The Elite Eight is now the Final Four and what a March it’s been. Some of the best games to watch are when a team is down and goes on a run to get back in it and make it a game again. Just this weekend Michigan State needed overtime to knock off Louisville and Kentucky had to come from behind to beat Notre Dame. Undoubtedly teams want to start off in the lead and maintain it. They want to score points early and often. It doesn’t always work out that way.

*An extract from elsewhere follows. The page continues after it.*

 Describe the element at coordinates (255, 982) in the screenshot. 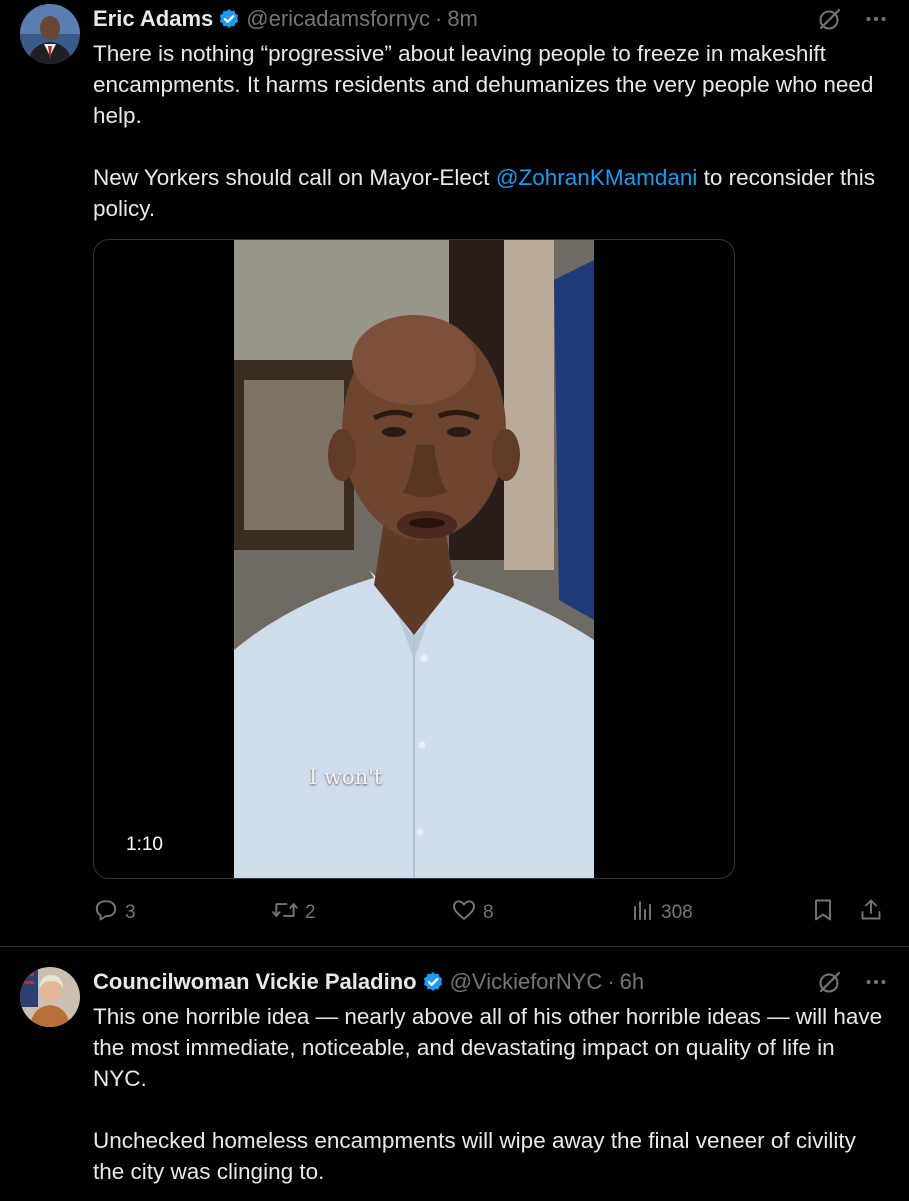

I see `display-name: Councilwoman Vickie Paladino` at that location.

In saving for retirement the same can be said. You should start off saving early and often. Did you know that more than one third of adults say they have not started saving for retirement yet? And it’s not just young adults. More than one fourth of those ages 54-60 have yet to start saving.*
The earlier you start to save the easier it will be to build the amount you need. As the Rolling Stones song goes “Time is on my side”. Beth and Jane are 24 years old and start working at the same company on the same day. Beth starts contributing to the employer’s 401(k) after one year when she is eligible by making contributions of $1,000 per year. Jane waits another 10 years before participating in the 401(k). Beth stops investing after 15 years, while Jane continues to invest $1,000 a year until she retires at age 65.
Both contributed $1,000 a year and earned 8% per year. Beth invested a total of $15,000 over 15 years while Jane invested $31,000 over 31 years. Beth’s balance at age 65 will be $216,891 and Jane’s will be $133,214. That’s the power of compounding. Einstein is said to have called it the 8th wonder of the world! That’s a costly 10 year wait for Beth.
Think you can’t afford to save? Make some lifestyle changes and sacrifices. It’s hard to play catch up with your retirement savings. There is no overtime. When the retirement buzzer sounds you better be ready!
*National poll accompanying Bankrate’s monthly Financial Security Index
This is a hypothetical example for illustrative purposes only and is not intended to represent any specific investment. This example does not consider any costs associated with investing. Investments involve risk and you many incur a profit or a loss. Seeking higher rates of return involves higher risks.